A 1988 article which was originally in The Progressive and reprinted in Pound Pup Legacy said that fewer than one percent of Korean adoptees adopted now are Amerasian, but most of the Korean adoptees for the decade after the Korean War were Amerasians who were fathered by American soldiers.
The first wave of adopted people from Korea came from usually mixed-race children whose families lived in poverty; the children's parents were often American military men and Korean women.
A 2015 article in Public Radio International said that Arissa Oh who wrote a book about the beginnings of international adoption said that, "Koreans have this myth of racial purity; they wanted to get rid of these children. Originally international adoption was supposed to be this race-based evacuation."
The start of adoption in South Korea is usually credited to Harry Holt in 1955. Harry Holt wanted to help the children of South Korea, so Holt adopted eight children from South Korea and brought them home. In part due to the response that Holt got after adopting these eight children from the nationwide press coverage, Holt made Holt International Children's Services which was an adoption agency based in the United States which specialized in Korean children.

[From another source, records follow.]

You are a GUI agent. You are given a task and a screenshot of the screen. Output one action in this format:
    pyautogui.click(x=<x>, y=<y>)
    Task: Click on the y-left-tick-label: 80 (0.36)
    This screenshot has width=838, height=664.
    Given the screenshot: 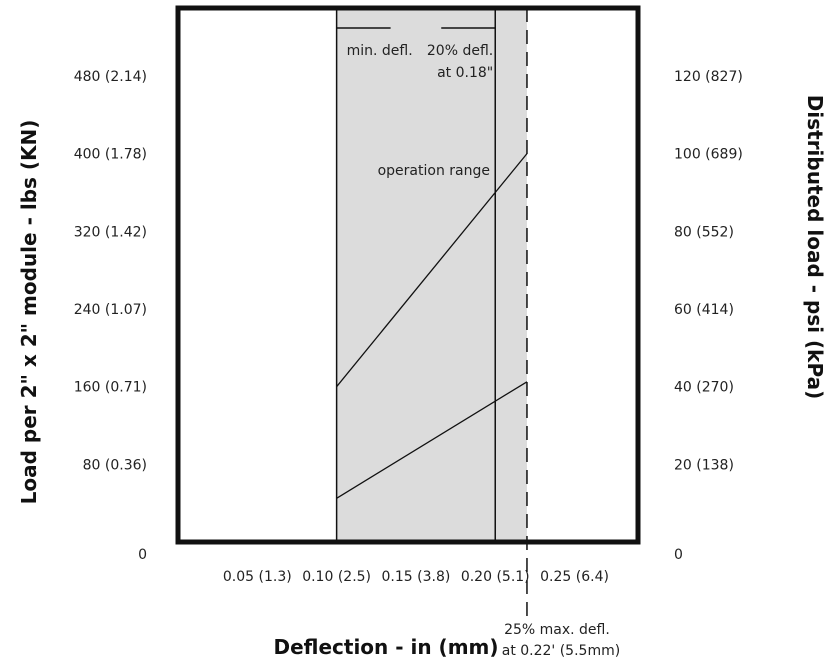 What is the action you would take?
    pyautogui.click(x=115, y=465)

Touched by the fate of the orphans, Western religious groups as well as other associations started the process of placing children in homes in the United States and Europe. Adoption from South Korea began in 1955 when Bertha and Harry Holt went to Korea and adopted eight war orphans after passing a law through Congress. Their work resulted in the founding of Holt International Children's Services. The first Korean babies sent to Europe went to Sweden via the Social Welfare Society in the mid-1960s. By the end of that decade, the Holt International Children's Services began sending Korean orphans to Norway, Denmark, Belgium, the Netherlands, France, Switzerland and Germany.